A ambos lados de la cama, hay dos mesitas de madera. Una de ellas, la de tu derecha, tiene su superficie vacía. Sobre la otra hay un cofre pequeño de plata, cerrado.

En la pared de la derecha, ves un enorme espejo de plata bruñida.

Con unos pasos, te adentras en lo que ahora ya reconoces como el dormitorio. Con unos pasos más dejas tras de ti la cama para asomarte a un gran balcón.

Al salir al exterior, un fresco perfume floral te embriaga. ¿Quien -te preguntas- plantaría su jardín entre las ramas de un árbol, teniendo una alfombra de flores que adorna el paisaje a los pies del wallenwood?

Embelesado contemplas el bosque por el cual caminaste siguiendo el camino hasta aquí. Puedes ver incluso una playa desde aquí, incluso descubres por vez primera las ruinas de alguna ciudad antigua hoy ya olvidada, cuyos restos son bañados por olas de aguas cristalinas.

No podrías calcular cuánto rato estuviste contemplando tan bello cuadro, sin embargo sales de tu trance por el roce de algo contra tus piernas.

Bajas los ojos, para descubrir un menudo felino, de piel gris a rayas que pasea entre tus piernas con anormal familiaridad. Le observas, mientras ella -porque es una gata- te devuelve la mirada con sus ojuelos almendrados de color verde oliváceo. Lleva al cuello una cinta celeste de la que pende una joya brillante.

Es una mirada cálida, amistosa, repleta de curiosidad.

Te agachas para acariciarla, mientras ella te saluda con un cordial "miau". Tiene el pelaje suave, es muy agradable al tacto, y calentito por haber pasado un buen rato tumbada al sol. Ronronea en agradecimiento a tus cuidados.

Al cabo, notas una presencia más a tu lado. Esta vez, tienes que alzar la mirada.

Y allí la ves, delgada, esbelta, etérea. Con su largo cabello castaño oscuro ondeando en la brisa. Podría haber sido una ninfa, más sus orejas puntiagudas la delatan, como las que antaño vivieran en el bosque de Orgoth.

Tiene ojos de gata, como la que acaricias, el mismo tono de verde, el mismo contorno almendrado; pero su piel es tersa y pálida.

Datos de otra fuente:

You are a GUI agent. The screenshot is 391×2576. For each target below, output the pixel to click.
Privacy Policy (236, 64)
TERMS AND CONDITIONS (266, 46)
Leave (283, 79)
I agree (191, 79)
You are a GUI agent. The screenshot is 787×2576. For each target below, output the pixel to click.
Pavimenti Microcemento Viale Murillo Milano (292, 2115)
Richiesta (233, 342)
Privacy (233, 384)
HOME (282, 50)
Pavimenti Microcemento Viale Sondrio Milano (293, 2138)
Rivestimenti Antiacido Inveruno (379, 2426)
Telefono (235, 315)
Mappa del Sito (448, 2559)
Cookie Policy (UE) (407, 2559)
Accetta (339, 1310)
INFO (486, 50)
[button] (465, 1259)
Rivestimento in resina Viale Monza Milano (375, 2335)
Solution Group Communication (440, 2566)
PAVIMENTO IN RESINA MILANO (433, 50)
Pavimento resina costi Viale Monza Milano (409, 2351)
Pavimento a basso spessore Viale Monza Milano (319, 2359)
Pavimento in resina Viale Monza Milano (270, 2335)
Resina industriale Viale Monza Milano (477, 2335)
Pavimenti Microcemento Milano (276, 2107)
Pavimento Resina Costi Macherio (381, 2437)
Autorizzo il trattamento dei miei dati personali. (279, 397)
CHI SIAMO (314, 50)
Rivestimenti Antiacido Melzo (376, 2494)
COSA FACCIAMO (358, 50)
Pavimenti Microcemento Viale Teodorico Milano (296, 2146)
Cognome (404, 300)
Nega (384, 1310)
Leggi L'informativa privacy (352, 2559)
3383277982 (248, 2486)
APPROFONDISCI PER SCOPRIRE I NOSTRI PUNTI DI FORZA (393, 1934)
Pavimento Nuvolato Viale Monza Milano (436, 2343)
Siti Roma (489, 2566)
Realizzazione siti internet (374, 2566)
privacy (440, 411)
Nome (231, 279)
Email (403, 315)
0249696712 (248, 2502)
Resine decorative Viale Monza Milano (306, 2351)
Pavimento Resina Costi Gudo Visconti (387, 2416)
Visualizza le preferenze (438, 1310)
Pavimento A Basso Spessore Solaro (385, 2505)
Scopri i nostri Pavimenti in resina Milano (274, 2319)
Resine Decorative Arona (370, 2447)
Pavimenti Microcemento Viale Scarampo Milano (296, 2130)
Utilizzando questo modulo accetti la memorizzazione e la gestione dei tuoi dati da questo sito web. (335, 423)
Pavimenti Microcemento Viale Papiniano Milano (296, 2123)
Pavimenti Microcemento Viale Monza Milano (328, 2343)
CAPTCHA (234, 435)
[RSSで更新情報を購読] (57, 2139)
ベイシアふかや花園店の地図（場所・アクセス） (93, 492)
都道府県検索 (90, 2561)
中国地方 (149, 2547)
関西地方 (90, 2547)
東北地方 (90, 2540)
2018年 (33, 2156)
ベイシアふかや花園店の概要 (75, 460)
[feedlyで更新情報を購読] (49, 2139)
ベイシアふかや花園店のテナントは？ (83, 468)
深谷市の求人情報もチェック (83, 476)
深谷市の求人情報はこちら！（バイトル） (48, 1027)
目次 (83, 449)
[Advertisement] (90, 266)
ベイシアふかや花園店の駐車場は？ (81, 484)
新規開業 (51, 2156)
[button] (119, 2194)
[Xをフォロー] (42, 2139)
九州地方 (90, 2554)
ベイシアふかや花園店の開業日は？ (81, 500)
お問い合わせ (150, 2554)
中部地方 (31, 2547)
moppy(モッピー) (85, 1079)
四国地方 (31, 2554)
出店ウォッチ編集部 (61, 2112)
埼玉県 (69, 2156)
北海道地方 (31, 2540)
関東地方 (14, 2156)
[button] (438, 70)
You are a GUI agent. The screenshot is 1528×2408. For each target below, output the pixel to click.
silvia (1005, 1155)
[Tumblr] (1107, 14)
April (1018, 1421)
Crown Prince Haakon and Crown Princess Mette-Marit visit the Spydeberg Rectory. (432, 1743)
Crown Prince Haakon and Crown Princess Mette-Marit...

Está envuelta en un vaporoso vestido cuyo color va del degradado ocre de sus hombros al verde oscuro del dobladillo.

Sin decirte nada se agacha con los brazos abiertos mientras tu te apartas de su trayectoria, para recoger a la pequeña felina, tras lo cual se levanta y tú con ella.

No hay malicia en sus ojos, no hay temor ni desconfianza, si no calidez. Como la gata, te mira con curiosidad. Pronuncia unas palabras que no aciertas a entender, en su musical idioma. Podría ser élfico, pero no lo relacionas. Quizás un antiguo dialecto caído en desuso.

Sonríe al notar tu incomprensión, acariciando su gata, y habla nuevamente, pero esta vez puedes entenderla: "Bienvenido a mi casa, -te dice- soy Saranna, la Dama del Viento".